Human beings are very flexible and adaptable, and we would generally get
used to any type of crap given enough time ;) 

 

How come it took you so long to master JSF, even after reading books and
tutorials? Well, I can give you a very simple example: to render an html
img tag, you have to use <h:graphicImage>. A "graphic image" as opposed
to what? To a linux distribution CD image? To a "mental image"? Naming &
API design is a serious problem, I'm not joking! Obviously having a
component framework, any not completely idiotic component framework, is
good. But then the details matter a lot when it comes to usability.

 

Cheers,

Bolerio

 

________________________________

From: Harlan Iverson [mailto:[EMAIL PROTECTED] 
Sent: Friday, April 06, 2007 10:18 AM
To: MyFaces Discussion
Subject: Re: New to MyFaces

 

 

On 4/6/07, Jesse Alexander (KSFD 121)
<[EMAIL PROTECTED]> wrote:

seems that mileage really varies

We have heard from projects that they never would have made
it in time without JSF given their scarce resources.

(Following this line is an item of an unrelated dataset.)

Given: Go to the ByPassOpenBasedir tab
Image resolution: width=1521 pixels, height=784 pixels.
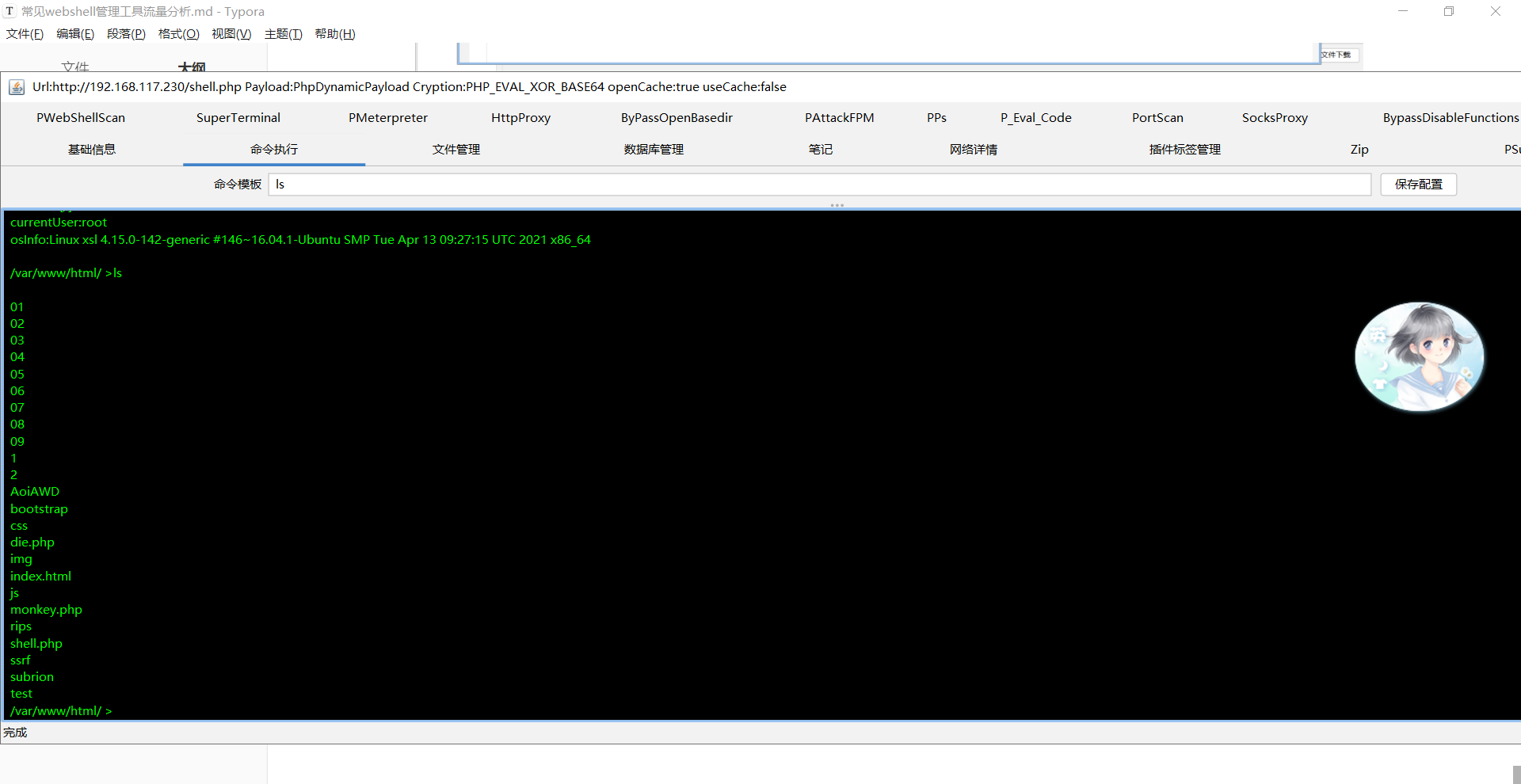Looking at the screenshot, I should click(x=677, y=118).
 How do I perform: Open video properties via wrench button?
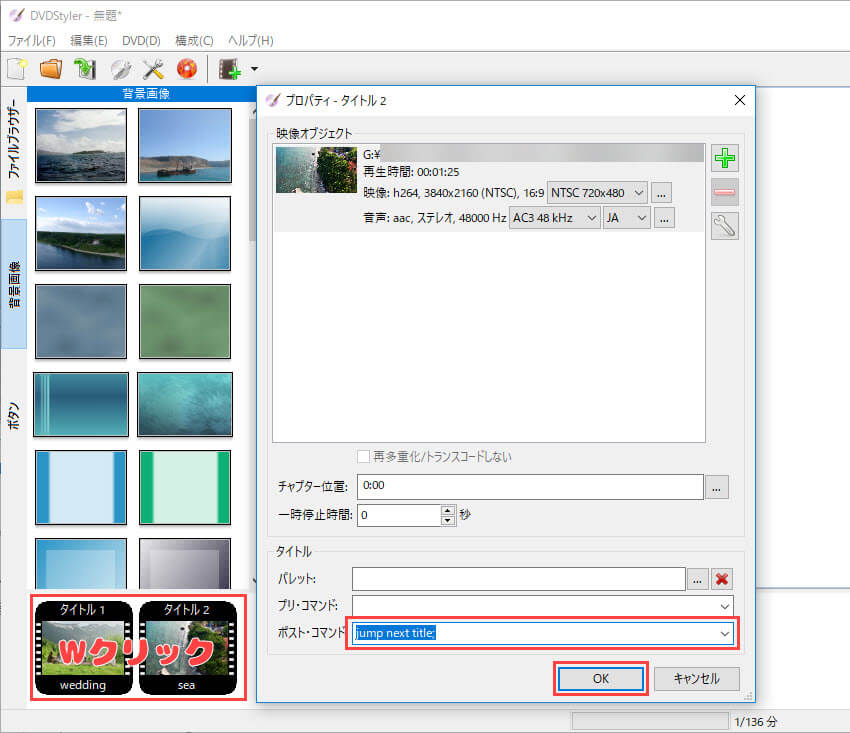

Thinking about the bad maintainability of System.out. webapps 
I am HAPPY using JSF. Wouldn't want to go back to those old times.

And using Facelets even the "component"-writing is really fun.

regards
Alexander



I  agree with this fully.For me, each project I did in JSF got
progressively easier and more pleasurable to deal with. Despite the
books and tutorials I read about JSF from the start, the only thing that
really made me like it was actually working with it and learning when
and how to utilize different parts of the spec. And I mean really
LEARNING about it; not hitting a wall and giving up. I cursed and became
frustrated, but I kept going. Things seemed impossible at first because
I was trying to do them incorrectly. Several subsequent projects taught
me about phase listeners, validators, components, render-kits, and
when/how to use them together--all things that I knew existed from the
start, but not how they really worked in practice. And because of that,
with each new project I was able to make better decisions and difficult
things became simple. I've done five projects in it, start to finish,
and I still probably have things to learn.